Which lines below contain the word "computer"? Copy each one.

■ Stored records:

»»

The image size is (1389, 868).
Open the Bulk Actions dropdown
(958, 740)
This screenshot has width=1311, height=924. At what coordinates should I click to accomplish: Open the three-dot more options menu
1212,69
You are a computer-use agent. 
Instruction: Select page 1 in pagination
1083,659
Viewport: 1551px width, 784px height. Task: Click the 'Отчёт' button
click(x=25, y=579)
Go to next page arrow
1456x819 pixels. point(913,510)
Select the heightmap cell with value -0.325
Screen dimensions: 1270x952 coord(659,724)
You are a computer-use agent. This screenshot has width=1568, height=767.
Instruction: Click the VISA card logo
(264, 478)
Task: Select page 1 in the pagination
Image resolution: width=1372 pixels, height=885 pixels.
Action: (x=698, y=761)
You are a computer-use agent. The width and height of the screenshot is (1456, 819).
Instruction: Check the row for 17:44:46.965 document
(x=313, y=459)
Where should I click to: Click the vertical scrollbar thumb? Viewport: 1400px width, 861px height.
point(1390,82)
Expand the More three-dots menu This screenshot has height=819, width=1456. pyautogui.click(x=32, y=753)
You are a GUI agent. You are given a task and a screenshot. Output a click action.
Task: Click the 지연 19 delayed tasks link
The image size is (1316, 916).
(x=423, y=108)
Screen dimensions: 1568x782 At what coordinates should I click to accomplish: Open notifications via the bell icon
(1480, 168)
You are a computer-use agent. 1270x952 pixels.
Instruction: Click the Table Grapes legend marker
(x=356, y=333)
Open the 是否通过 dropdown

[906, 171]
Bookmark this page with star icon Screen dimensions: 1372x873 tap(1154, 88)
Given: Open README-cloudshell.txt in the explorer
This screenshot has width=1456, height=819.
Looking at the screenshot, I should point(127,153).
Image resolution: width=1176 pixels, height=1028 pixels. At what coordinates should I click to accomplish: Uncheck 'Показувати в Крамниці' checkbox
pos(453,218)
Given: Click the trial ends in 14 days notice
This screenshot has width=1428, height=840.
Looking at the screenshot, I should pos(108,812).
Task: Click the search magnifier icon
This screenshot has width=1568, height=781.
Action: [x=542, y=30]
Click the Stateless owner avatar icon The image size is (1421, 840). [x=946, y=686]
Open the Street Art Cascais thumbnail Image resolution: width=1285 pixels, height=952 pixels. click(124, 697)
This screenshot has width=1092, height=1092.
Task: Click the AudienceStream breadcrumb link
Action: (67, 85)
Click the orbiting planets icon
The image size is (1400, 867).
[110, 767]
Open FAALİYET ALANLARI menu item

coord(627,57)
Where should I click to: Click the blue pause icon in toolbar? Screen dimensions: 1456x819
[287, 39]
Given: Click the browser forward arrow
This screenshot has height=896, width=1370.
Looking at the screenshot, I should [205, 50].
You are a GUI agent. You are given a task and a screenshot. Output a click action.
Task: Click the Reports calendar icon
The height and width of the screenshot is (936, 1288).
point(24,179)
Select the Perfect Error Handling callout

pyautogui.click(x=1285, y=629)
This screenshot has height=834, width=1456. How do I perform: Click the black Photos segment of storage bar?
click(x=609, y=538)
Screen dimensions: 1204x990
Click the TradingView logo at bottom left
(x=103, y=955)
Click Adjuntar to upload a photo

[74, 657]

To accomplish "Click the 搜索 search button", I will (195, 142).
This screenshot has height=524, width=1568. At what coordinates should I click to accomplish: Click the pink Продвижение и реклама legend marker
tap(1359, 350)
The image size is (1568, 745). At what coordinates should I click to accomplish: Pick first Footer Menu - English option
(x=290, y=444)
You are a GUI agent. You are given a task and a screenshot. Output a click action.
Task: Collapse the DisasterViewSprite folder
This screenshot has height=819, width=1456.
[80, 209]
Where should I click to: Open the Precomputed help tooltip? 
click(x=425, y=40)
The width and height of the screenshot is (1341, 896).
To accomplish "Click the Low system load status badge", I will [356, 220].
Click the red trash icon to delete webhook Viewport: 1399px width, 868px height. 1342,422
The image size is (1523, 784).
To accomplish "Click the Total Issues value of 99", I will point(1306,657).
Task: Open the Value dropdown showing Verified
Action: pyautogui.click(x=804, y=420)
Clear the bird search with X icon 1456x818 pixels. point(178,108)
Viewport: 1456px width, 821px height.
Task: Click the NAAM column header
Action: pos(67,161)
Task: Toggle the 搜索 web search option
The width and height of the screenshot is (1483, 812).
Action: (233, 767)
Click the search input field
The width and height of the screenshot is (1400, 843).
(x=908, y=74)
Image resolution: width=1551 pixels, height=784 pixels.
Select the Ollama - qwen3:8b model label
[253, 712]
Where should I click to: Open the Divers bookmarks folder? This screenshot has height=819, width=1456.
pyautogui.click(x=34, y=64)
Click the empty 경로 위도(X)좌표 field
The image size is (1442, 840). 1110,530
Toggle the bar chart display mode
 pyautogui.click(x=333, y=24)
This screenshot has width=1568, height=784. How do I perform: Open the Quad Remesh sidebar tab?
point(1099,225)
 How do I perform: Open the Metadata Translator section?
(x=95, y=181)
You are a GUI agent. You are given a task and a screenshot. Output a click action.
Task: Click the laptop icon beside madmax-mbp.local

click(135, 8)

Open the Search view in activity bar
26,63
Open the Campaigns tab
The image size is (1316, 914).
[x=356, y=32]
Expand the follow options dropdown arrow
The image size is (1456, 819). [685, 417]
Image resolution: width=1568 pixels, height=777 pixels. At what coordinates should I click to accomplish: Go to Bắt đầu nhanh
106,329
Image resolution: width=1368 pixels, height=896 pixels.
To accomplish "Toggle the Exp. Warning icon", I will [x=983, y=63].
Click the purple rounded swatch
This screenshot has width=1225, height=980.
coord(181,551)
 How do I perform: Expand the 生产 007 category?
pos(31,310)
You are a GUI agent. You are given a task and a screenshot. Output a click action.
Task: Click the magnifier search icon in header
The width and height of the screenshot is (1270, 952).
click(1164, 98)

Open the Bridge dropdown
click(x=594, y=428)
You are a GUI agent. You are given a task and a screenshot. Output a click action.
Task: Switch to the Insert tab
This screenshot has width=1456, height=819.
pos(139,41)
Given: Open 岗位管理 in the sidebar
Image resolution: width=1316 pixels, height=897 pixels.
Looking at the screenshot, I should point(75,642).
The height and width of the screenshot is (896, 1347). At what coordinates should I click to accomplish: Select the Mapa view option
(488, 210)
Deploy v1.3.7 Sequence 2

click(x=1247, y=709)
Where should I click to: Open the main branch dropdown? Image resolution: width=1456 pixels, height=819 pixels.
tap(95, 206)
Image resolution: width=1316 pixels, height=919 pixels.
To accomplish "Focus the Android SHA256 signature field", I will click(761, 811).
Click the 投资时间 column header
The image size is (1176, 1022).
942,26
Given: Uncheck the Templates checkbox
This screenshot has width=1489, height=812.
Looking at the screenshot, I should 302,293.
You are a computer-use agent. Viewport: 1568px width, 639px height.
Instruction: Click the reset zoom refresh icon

««

■ RESULT OF THE TASK:
You are a computer-use agent. 
You are a computer-use agent. This screenshot has width=1568, height=767.
You are a computer-use agent. The width and height of the screenshot is (1456, 819).
You are a computer-use agent. 1270x952 pixels.
You are a computer-use agent. Viewport: 1568px width, 639px height.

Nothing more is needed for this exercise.